• GOAL OF THE EXERCISE: List every line in the rows below that contains the word "heading", matching case exactly. Copy each such line as it appears.

• RECORDS SUPPLIED:
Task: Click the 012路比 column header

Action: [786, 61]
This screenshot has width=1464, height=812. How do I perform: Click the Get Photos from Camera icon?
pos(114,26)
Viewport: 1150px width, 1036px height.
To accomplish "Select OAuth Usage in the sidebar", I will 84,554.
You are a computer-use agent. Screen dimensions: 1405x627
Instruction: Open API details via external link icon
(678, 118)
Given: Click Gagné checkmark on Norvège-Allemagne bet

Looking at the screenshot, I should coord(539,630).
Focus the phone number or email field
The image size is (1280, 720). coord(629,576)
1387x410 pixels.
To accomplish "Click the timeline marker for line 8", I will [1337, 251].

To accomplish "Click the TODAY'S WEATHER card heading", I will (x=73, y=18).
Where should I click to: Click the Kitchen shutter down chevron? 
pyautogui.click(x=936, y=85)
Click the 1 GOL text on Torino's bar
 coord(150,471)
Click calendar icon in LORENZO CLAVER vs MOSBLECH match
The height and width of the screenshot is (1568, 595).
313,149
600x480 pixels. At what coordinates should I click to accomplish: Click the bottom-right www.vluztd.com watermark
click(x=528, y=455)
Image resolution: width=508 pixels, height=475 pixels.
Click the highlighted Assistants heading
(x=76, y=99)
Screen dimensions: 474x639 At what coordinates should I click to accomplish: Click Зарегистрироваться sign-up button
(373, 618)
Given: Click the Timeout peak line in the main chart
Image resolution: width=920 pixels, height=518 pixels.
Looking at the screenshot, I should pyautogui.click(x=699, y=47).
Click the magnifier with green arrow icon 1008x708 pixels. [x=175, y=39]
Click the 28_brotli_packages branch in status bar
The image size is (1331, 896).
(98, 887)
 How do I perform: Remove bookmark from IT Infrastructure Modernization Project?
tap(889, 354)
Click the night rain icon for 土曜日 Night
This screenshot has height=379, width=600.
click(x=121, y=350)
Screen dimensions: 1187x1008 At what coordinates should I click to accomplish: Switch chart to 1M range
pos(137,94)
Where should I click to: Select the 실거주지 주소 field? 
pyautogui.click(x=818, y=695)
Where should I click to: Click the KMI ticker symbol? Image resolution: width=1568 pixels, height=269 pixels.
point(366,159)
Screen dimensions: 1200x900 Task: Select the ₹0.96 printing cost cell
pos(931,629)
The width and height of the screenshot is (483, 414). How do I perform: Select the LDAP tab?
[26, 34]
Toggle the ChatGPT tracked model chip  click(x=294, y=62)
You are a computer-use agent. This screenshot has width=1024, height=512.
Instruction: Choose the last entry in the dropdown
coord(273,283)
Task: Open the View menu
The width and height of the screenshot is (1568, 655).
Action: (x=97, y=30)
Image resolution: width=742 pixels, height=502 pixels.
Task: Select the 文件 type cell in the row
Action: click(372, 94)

• THE COMPLETED TASK:
To accomplish "Click the TODAY'S WEATHER card heading", I will (x=73, y=18).
Click the highlighted Assistants heading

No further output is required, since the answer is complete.